Multinational companies have unique tax situations, and one of the sets of rules that they are required to follow is Controlled Foreign Corporation regulations. A Controlled Foreign Corporation (CFC) is any foreign company that has 50% or more of its stock owned by American shareholders. The CFC laws directly impact the taxes of any foreign corporations doing business here.
Controlled Foreign Corporation Regulations
Every country has a different approach to CFC rules, and the regulations in the United States were initially created in 1960 and have undergone major modifications since then. Before the laws were in place, the regulations were supportive of private investment overseas and allowed multinational companies to invest heavily abroad. The basic structure of CFC rules includes:
- Determining shareholder breakdown
- Determining if the income has already been taxed at a minimum level by a foreign country
- Determining which types of income will be taxed according to the rules
Understanding Your Obligation
In the United States, Controlled Foreign Corporation regulations define a shareholder as someone who holds 10% or more of the vote or value of a foreign company. A company is considered a CFC if over 50% of the vote or value is controlled by American shareholders. Next, the rules determine whether or not your income should be taxed in the US. Any Subpart F income must be included in your gross income calculation, and it will be taxed with the appropriate income tax rate.
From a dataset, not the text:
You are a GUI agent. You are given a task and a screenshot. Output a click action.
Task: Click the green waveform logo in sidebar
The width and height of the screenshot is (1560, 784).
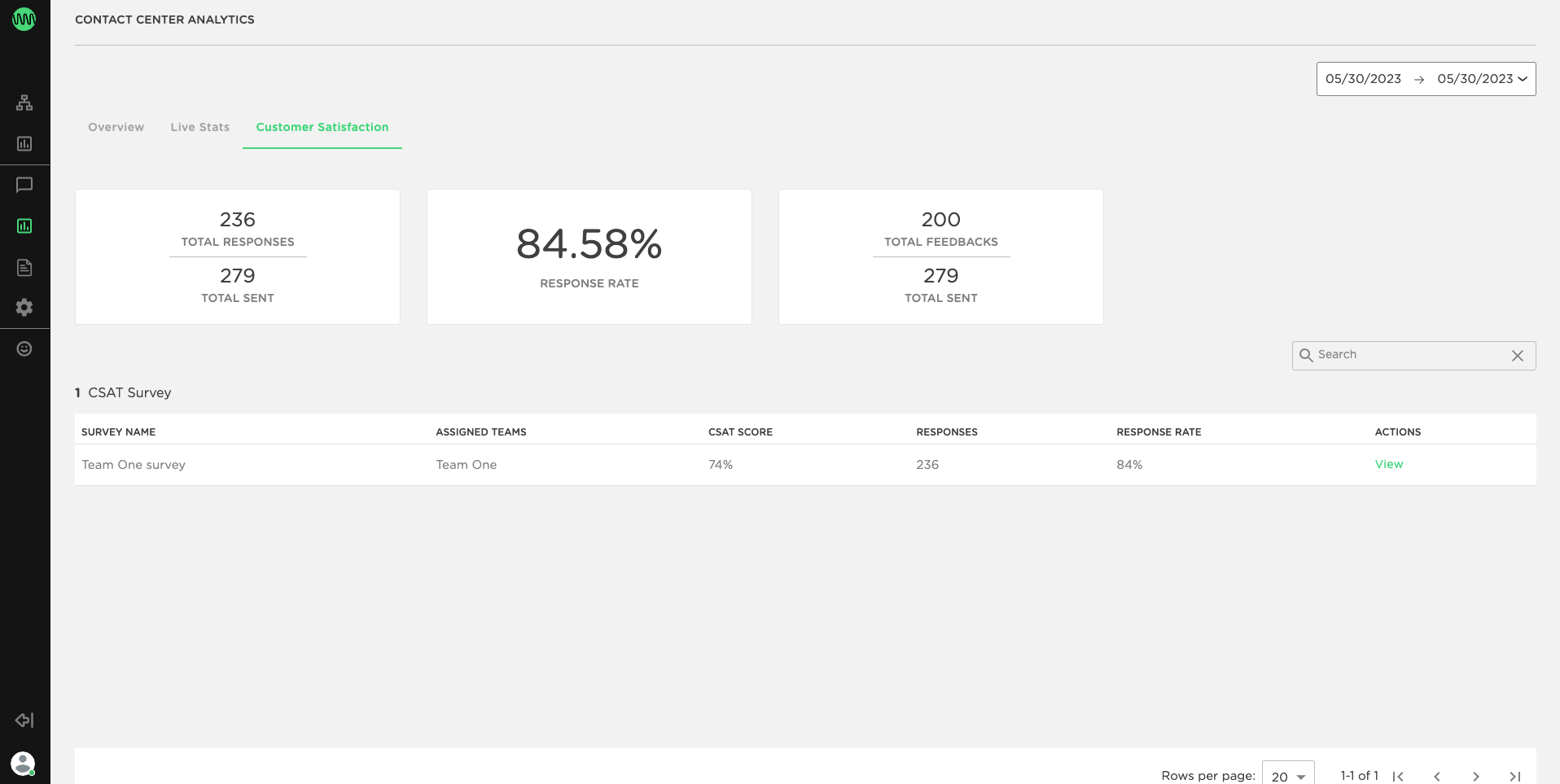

Subpart F income can include things like insurance income, foreign base company income and income derived from any foreign country.
Most income that is impacted by Controlled Foreign Corporation regulations is passive income. The IRS is most concerned with income derived from low-tax jurisdictions and potential tax shelters. After the Tax Cuts and Jobs Act of 2017, the tax base of US multinational companies was broadened, so taxation is more complex and more aggressive when targeting CFCs that they believe are shifting profits or attempting to avoid paying taxes. The rules are complex, and you should work with an experienced tax preparation and accounting company when completing your taxes.